Acetylcholine receptor: evidence for a voltage-dependent regulatory site for acetylcholine. Chemical kinetic measurements in membrane vesicles using a voltage clamp

Abstract

Acetylcholine receptor mediated ion translocation in membrane vesicles prepared from the Electrophorus electricus electroplax was investigated under voltage clamp conditions by using a quench-flow technique that allows the translocation to be measured in the millisecond to second time region. Two rate coefficients were measured over a 500-fold concentration range of acetylcholine, at a transmembrane voltage, V_m, of −45 mV, at pH 7.0, 1°C. J_A is the rate coefficient for ion translocation by the active state of the receptor in the absence of inactivation (desensitization), and α is the rate coefficient for the inactivation of the receptor by acetylcholine. (1) The values of J_A and α increase with increasing acetylcholine concentration up to 300 µM. At higher concentrations, α concentration-dependent decrease in the ion flux rate was observed without a concomitant change in the inactivation rate.

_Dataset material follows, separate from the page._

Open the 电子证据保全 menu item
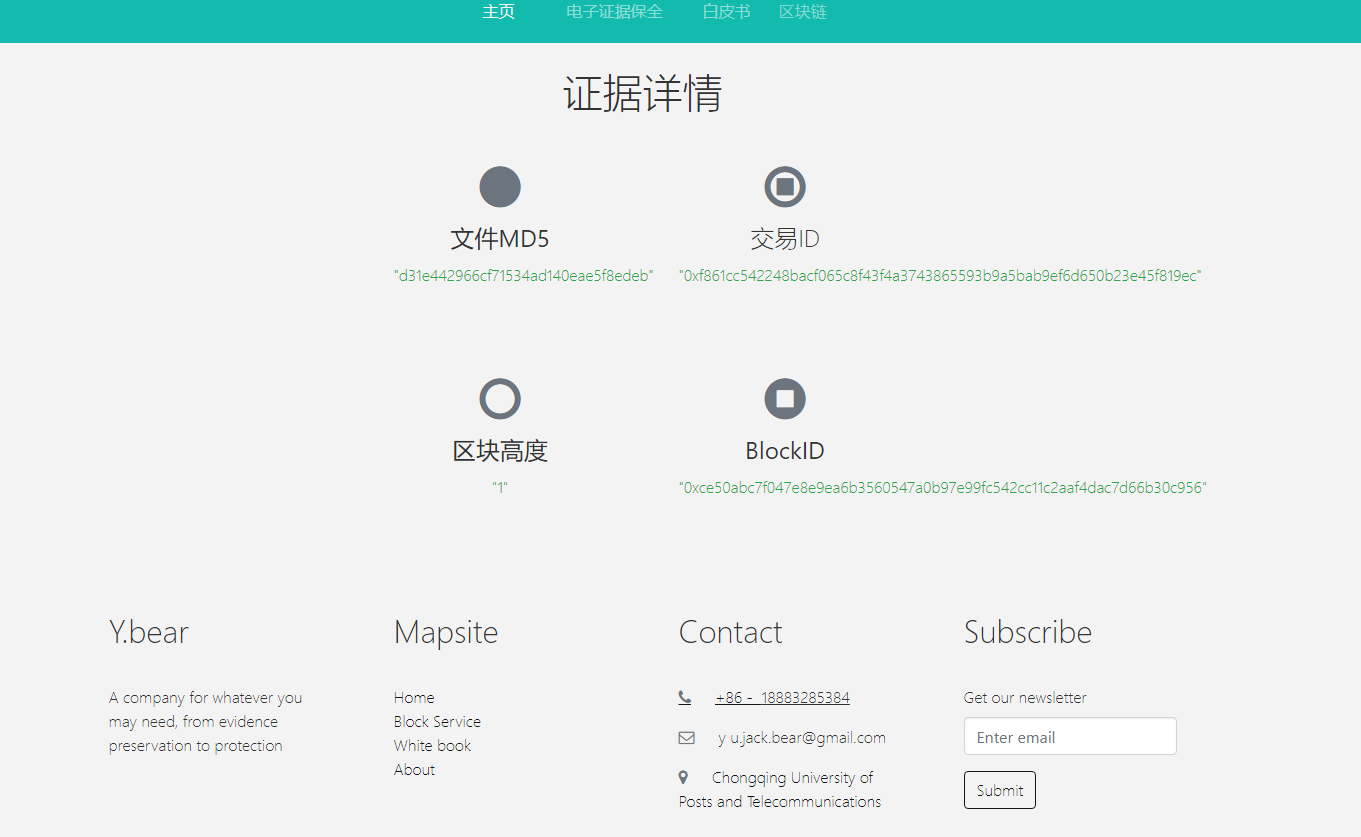 [x=614, y=12]
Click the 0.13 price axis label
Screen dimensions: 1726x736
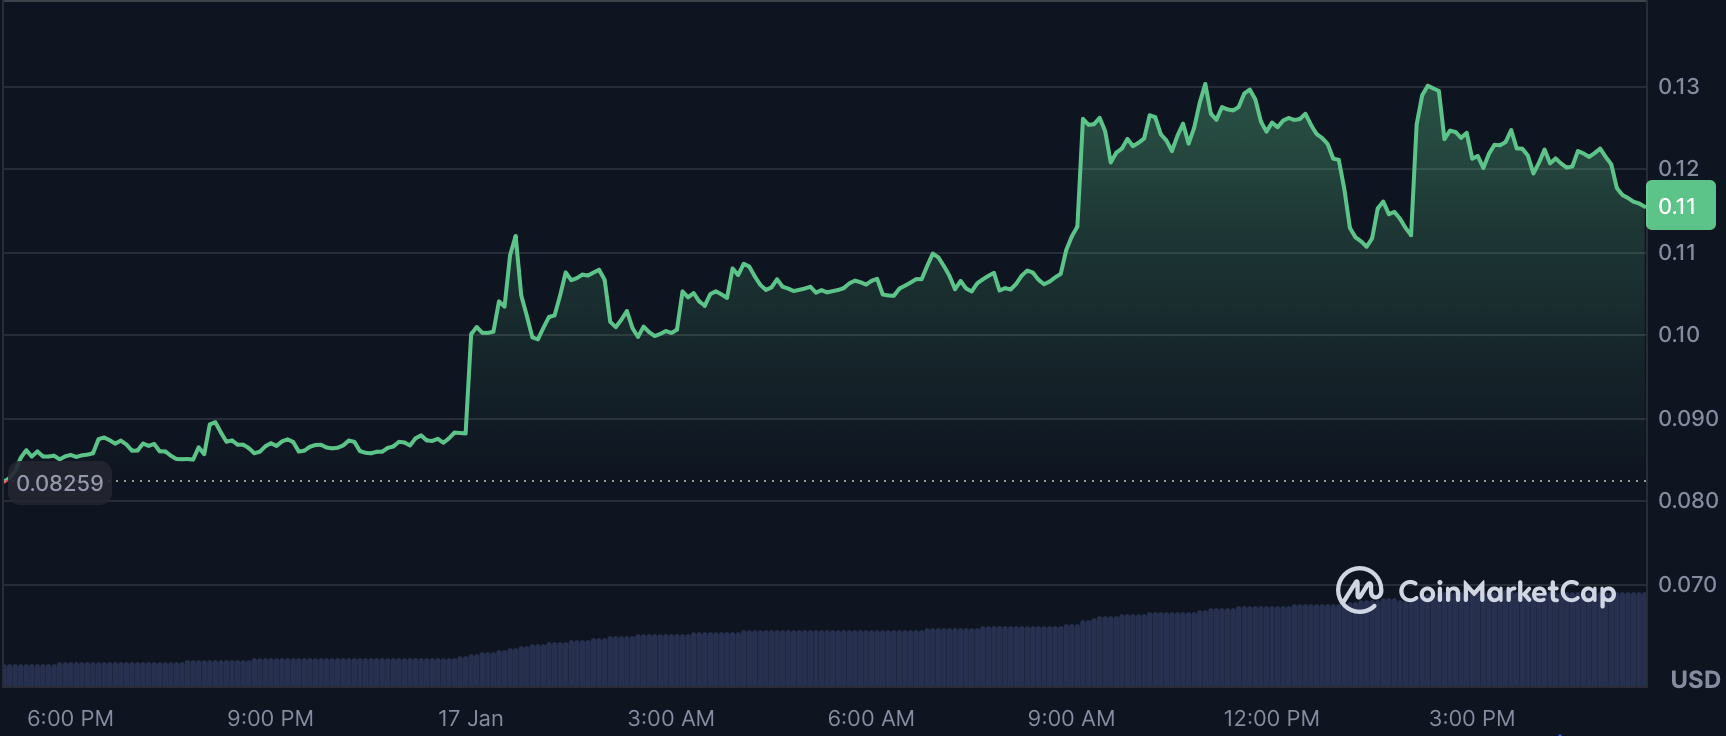pos(1678,87)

This inhibitory effect has not been reported previously and was not observed with acetylcholine or carbamoylcholine in the absence of a transmembrane voltage. (2) The value of the maximum influx rate coefficient, 26 s^−l, is approximately twice that observed at 0 mV [J_A(max)=15 s^−l]. This is consistent with previous interpretations that related J_A(max) values to the channel-opening equilibrium constant, l/φ, and with the relation of l/φ to the mean lifetime of the open receptor channel in muscle cells, which is dependent on V_m. (3) The maximum observed inactivation rate coefficient [α(max)=8.5 s^−l] is somewhat larger than that observed at 0 mV [α(max)=5 s^−l]. The consequence of the newly discovered voltage-dependent regulatory site, characterized by a dissociation constant K_R=800 µM (V_m=−45 mV), is that the ability of the receptor to translocate ions, and therefore to initiate the transfer of signals between cells, depends significantly and unsuspectedly on the resting transmembrane voltage of the cell. The regulatory site for acetylcholine can be fitted into a general model, proposed in this paper, which also explains activation, inactivation, and voltage-dependent modulation of the receptor function.